- in Acoustics , Video by Bobby Owsinski
MIT’s PixelPlayer Lets You Isolate Sounds From Videos
One thing that musicians and producers alike forever longed for was software that would separate a mix into its vital instrumental and vocal parts. We’ve had this available for a few years now, but the next step is extracting different sounds from a video by pointing on the part of the screen that we want to hear. Researchers at MIT now have this figured out thanks to artificial intelligence, and have developed an app they’re calling PixelPlayer.
Since it’s artificial intelligence-based, PixelPlayer needs to be trained (and the researchers have done that). After that, it will identify the source of sound on the video, and calculate the volume of each pixel in the image. It then “spatially localizes” them, meaning that it identifies regions in the clip that generate similar sound waves. This is outlined in a new paper called “The Sound Of Pixels.”
The current app is based on a neural network trained on MUSIC (Multimodal Sources of Instrument Combinations), which is based on 714 unlabeled videos selected from YouTube containing all sorts of acoustic instruments, including guitars, cellos, clarinets, flutes, and other instruments.
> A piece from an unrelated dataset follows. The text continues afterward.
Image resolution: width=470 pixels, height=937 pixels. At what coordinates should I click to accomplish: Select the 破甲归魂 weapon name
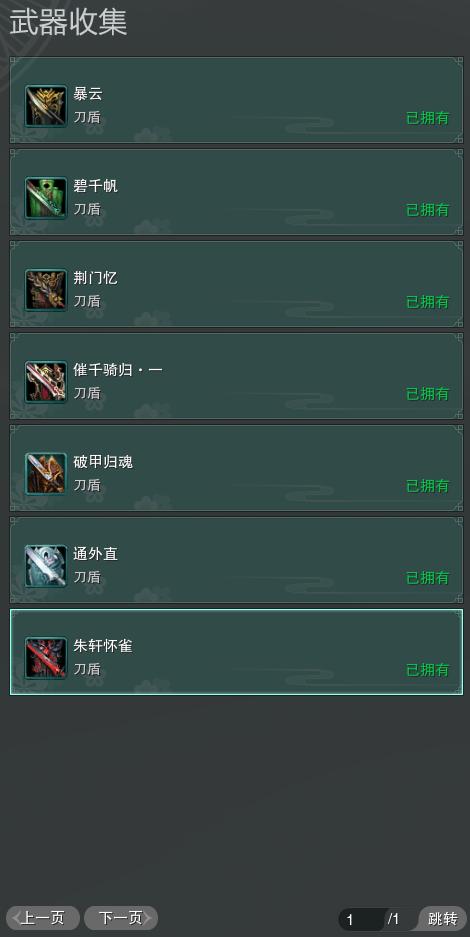point(103,462)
With PixelPlayer, not only can you isolate an instrument by just pointing to a spot on the video, but you can also rebalance the audio mix as well. That said, you’d have to classify PixelPlayer as purely experimental at the moment since the audio quality is pretty marginal by professional standards (see the video below). That said, the researchers are definitely aware of its limitations, and plan to improve the audio quality and add more instruments in the future.
Although the researchers see PixelPlayer as an aid to sound editing, it’s also the first step for robots to understand environmental sounds, which can either be a threat or a great help to the human who does this now. And AI marches on.